Comment oser ce terme et s’en faire un étendard contre tous ceux qui se
risqueraient à le contredire lorsqu’on réunit l’ensemble des témoignages de
ceux qui l’ont côtoyé et qui sont sortis de son influence.
Même le
plus anecdotique marque sa façon d’utiliser l’autre. Mon pôpa me rapporte ainsi
le cas de son appartement rue de l’Ouest à Paris, défraichi certes, mais sis
dans un groupement d’immeubles avec cour intérieure et dont certains
rez-de-chaussée avaient accueilli des ateliers de peintres impressionnistes.
Alors que ce coin du XIVe arrondissement allait être en chantier de
reconstruction totale, ce lieu fut protégé. J’y louerai d’ailleurs quelques
mois, en 1994 ou 95, comme éditeur à la dérive, une surface pour prendre le
relai de la vitrine parisienne que
nous n’avions plus les moyens d’assumer. Un siège provisoire pour une débâcle
programmée.
Revenons
à l’époque du pôpa : il avait effectué quelques travaux et comptait bien
le sous-louer en intégrant ces investissements. Alors qu’il avait trouvé
preneur, le prix restant très attractif, il en a parlé incidemment à Heïm qui
s’est montré très intéressé par l’affaire, d’autant qu’il n’aurait ainsi pas à
traiter directement avec le propriétaire, mais seulement avec
« l’ami ». « Votre prix se évidemment le mien »

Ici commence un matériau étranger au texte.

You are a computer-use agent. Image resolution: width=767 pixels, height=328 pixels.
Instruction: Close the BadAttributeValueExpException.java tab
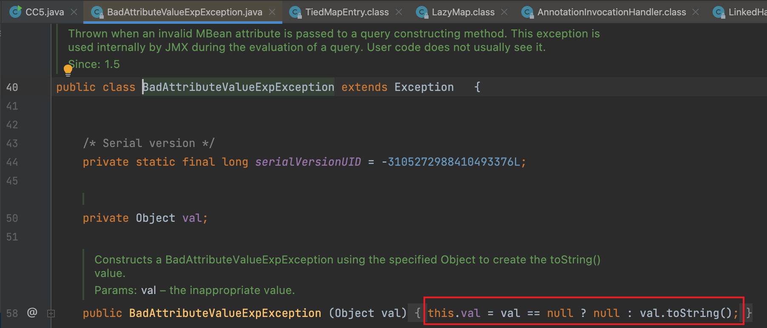(272, 12)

renchérit-il, toujours abondant en paroles généreuses.
Au moment
de conclure, ses insidieuses maîtresses, celles que je considèrerais un temps
comme des mamans, lui font passer le
message, bien briefées par Heïm, qu’il profite de la situation, qu’il devrait
être plus raisonnable financièrement… Après la bonté affichée (alors que pôpa
n’avait rien demandé !) la tentative de culpabilisation par ses sbires
féminins. Il ne cèdera pas.
Second
acte de cette petite salauderie à la sauce heïmienne,
quelques années plus tard, y ayant installé certaines de ses femmes afin qu’elles puissent bosser à
Paris et lui rapporter le fric nécessaire, un proxénète de luxe en somme, pôpa
apprendra (comme caution de fait) que certaines échéances du loyer n’avaient
pas été honorées. Rappelons que, au même moment, Heïm se rengorgeait d’être
châtelain avec quelques enfants-domestiques à sa botte ! A dégueuler.
Un
véritable travail universitaire pourrait être consacré à faire témoigner tous
ceux qui ont croisé son chemin et qui ont été en affaires (au sens large) avec lui. En regard de la monumentale Vie rebelle consacrée à Heïm par Franck Roc,
panégyriste en chef (mais tout seul !), nous aurions la sordide réalité
d’un personnage ayant fait de la manipulation, des fausses promesses, du double
langage, de l’abus et de la consommation (au sens physique) de jeunes êtres en
devenir et sous son efficace influence, une règle inavouable de vie. Et lorsque
les écarts sont évoqués, c’est pour mieux souligner qu’avec les personnes qui
lui sont inférieures, les principes moraux ne s’appliquent pas ! Autant
dire que tout lui a été permis de son vivant, mais que sa crasse de vie
emportera toutes les fioritures laudatives qui auraient subsisté pour une
notoriété outre-tombe.
Aucun
compte à régler, juste une vérité à restituer. Comme une purge personnelle qui
s’ajoute. Nourrir Heïm le maudit à
chaque occasion. Autant de bonnes raisons qui justifient cette nouvelle charge.
Lui avoir
fait effleurer la teneur d’un ressenti avec l’article « Tribune libre pour Micberth en liberté »
sans rien lâcher de plus : la mission est accomplie pour 2009.
22h30.
Bientôt l’extinction du filament. Un bon moment pour finir le court séjour au
Cellier. Ma BB n’aura encore pas vu sa copine Laure, à se demander si la prise
de distance n’est pas un souhait réciproque.